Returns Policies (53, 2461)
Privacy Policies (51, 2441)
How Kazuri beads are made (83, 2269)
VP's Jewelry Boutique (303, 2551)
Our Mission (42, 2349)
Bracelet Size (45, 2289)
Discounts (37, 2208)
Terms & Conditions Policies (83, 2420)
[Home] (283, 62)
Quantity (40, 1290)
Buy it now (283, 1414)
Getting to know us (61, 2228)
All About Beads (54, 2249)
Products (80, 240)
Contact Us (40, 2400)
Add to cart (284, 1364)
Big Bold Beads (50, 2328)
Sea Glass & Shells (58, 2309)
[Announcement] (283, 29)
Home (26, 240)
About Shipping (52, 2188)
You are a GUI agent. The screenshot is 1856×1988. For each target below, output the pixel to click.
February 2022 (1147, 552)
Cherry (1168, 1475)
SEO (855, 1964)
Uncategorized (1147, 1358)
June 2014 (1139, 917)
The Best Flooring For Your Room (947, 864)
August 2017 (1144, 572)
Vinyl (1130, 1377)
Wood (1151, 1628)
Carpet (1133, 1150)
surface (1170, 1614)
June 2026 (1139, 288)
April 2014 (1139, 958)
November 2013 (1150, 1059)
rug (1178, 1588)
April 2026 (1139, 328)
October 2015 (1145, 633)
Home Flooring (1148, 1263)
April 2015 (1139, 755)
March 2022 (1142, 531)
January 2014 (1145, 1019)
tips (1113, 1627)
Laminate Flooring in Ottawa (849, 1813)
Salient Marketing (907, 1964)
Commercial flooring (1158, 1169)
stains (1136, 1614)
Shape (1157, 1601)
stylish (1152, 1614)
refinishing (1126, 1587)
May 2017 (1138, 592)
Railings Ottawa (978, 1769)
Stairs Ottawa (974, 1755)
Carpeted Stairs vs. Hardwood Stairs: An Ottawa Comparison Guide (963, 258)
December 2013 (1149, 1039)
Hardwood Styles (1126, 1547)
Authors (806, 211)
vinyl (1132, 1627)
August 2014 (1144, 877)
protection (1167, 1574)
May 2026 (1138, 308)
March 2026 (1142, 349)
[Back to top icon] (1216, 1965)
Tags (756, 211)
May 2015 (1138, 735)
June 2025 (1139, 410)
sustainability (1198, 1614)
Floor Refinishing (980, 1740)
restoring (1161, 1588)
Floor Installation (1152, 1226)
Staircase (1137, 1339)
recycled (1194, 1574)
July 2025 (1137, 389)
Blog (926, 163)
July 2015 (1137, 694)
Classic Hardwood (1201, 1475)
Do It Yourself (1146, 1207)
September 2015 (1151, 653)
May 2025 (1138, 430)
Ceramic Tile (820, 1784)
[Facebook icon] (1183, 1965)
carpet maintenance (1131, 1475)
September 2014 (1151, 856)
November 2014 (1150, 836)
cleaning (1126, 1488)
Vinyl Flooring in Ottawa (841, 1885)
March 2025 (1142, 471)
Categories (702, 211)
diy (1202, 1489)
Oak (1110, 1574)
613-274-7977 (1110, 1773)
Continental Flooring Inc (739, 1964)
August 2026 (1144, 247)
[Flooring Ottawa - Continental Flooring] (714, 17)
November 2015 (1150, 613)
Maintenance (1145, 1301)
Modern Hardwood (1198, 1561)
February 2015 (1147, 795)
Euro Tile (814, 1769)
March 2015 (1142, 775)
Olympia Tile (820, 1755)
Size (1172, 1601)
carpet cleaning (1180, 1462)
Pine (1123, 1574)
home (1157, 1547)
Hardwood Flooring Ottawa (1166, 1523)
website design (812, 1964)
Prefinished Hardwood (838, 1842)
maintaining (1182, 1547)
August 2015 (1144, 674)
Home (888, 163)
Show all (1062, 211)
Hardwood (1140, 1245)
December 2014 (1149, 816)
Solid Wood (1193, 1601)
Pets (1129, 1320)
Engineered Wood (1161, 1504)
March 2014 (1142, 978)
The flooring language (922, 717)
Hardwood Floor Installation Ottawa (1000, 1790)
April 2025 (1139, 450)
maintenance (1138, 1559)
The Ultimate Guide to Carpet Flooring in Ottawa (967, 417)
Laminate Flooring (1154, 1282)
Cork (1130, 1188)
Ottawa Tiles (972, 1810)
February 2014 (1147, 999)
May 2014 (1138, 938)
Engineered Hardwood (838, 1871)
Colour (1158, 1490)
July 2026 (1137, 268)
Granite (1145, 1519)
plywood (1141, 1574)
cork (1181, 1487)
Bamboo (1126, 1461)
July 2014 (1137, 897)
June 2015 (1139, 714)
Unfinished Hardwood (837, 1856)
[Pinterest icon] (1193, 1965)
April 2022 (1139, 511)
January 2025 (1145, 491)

-------

Keep every word the same and copy out all of the entries.

Returns Policies (53, 2461)
Privacy Policies (51, 2441)
How Kazuri beads are made (83, 2269)
VP's Jewelry Boutique (303, 2551)
Our Mission (42, 2349)
Bracelet Size (45, 2289)
Discounts (37, 2208)
Terms & Conditions Policies (83, 2420)
[Home] (283, 62)
Quantity (40, 1290)
Buy it now (283, 1414)
Getting to know us (61, 2228)
All About Beads (54, 2249)
Products (80, 240)
Contact Us (40, 2400)
Add to cart (284, 1364)
Big Bold Beads (50, 2328)
Sea Glass & Shells (58, 2309)
[Announcement] (283, 29)
Home (26, 240)
About Shipping (52, 2188)
You are a GUI agent. The screenshot is 1856×1988. For each target below, output the pixel to click.
February 2022 (1147, 552)
Cherry (1168, 1475)
SEO (855, 1964)
Uncategorized (1147, 1358)
June 2014 (1139, 917)
The Best Flooring For Your Room (947, 864)
August 2017 (1144, 572)
Vinyl (1130, 1377)
Wood (1151, 1628)
Carpet (1133, 1150)
surface (1170, 1614)
June 2026 (1139, 288)
April 2014 (1139, 958)
November 2013 (1150, 1059)
rug (1178, 1588)
April 2026 (1139, 328)
October 2015 (1145, 633)
Home Flooring (1148, 1263)
April 2015 (1139, 755)
March 2022 (1142, 531)
January 2014 (1145, 1019)
tips (1113, 1627)
Laminate Flooring in Ottawa (849, 1813)
Salient Marketing (907, 1964)
Commercial flooring (1158, 1169)
stains (1136, 1614)
Shape (1157, 1601)
stylish (1152, 1614)
refinishing (1126, 1587)
May 2017 (1138, 592)
Railings Ottawa (978, 1769)
Stairs Ottawa (974, 1755)
Carpeted Stairs vs. Hardwood Stairs: An Ottawa Comparison Guide (963, 258)
December 2013 (1149, 1039)
Hardwood Styles (1126, 1547)
Authors (806, 211)
vinyl (1132, 1627)
August 2014 (1144, 877)
protection (1167, 1574)
May 2026 (1138, 308)
March 2026 (1142, 349)
[Back to top icon] (1216, 1965)
Tags (756, 211)
May 2015 (1138, 735)
June 2025 (1139, 410)
sustainability (1198, 1614)
Floor Refinishing (980, 1740)
restoring (1161, 1588)
Floor Installation (1152, 1226)
Staircase (1137, 1339)
recycled (1194, 1574)
July 2025 (1137, 389)
Blog (926, 163)
July 2015 (1137, 694)
Classic Hardwood (1201, 1475)
Do It Yourself (1146, 1207)
September 2015 (1151, 653)
May 2025 (1138, 430)
Ceramic Tile (820, 1784)
[Facebook icon] (1183, 1965)
carpet maintenance (1131, 1475)
September 2014 (1151, 856)
November 2014 (1150, 836)
cleaning (1126, 1488)
Vinyl Flooring in Ottawa (841, 1885)
March 2025 (1142, 471)
Categories (702, 211)
diy (1202, 1489)
Oak (1110, 1574)
613-274-7977 (1110, 1773)
Continental Flooring Inc (739, 1964)
August 2026 (1144, 247)
[Flooring Ottawa - Continental Flooring] (714, 17)
November 2015 (1150, 613)
Maintenance (1145, 1301)
Modern Hardwood (1198, 1561)
February 2015 (1147, 795)
Euro Tile (814, 1769)
March 2015 (1142, 775)
Olympia Tile (820, 1755)
Size (1172, 1601)
carpet cleaning (1180, 1462)
Pine (1123, 1574)
home (1157, 1547)
Hardwood Flooring Ottawa (1166, 1523)
website design (812, 1964)
Prefinished Hardwood (838, 1842)
maintaining (1182, 1547)
August 2015 (1144, 674)
Home (888, 163)
Show all (1062, 211)
Hardwood (1140, 1245)
December 2014 (1149, 816)
Solid Wood (1193, 1601)
Pets (1129, 1320)
Engineered Wood (1161, 1504)
March 2014 (1142, 978)
The flooring language (922, 717)
Hardwood Floor Installation Ottawa (1000, 1790)
April 2025 (1139, 450)
maintenance (1138, 1559)
The Ultimate Guide to Carpet Flooring in Ottawa (967, 417)
Laminate Flooring (1154, 1282)
Cork (1130, 1188)
Ottawa Tiles (972, 1810)
February 2014 (1147, 999)
May 2014 (1138, 938)
Engineered Hardwood (838, 1871)
Colour (1158, 1490)
July 2026 (1137, 268)
Granite (1145, 1519)
plywood (1141, 1574)
cork (1181, 1487)
Bamboo (1126, 1461)
July 2014 (1137, 897)
June 2015 (1139, 714)
Unfinished Hardwood (837, 1856)
[Pinterest icon] (1193, 1965)
April 2022 (1139, 511)
January 2025 (1145, 491)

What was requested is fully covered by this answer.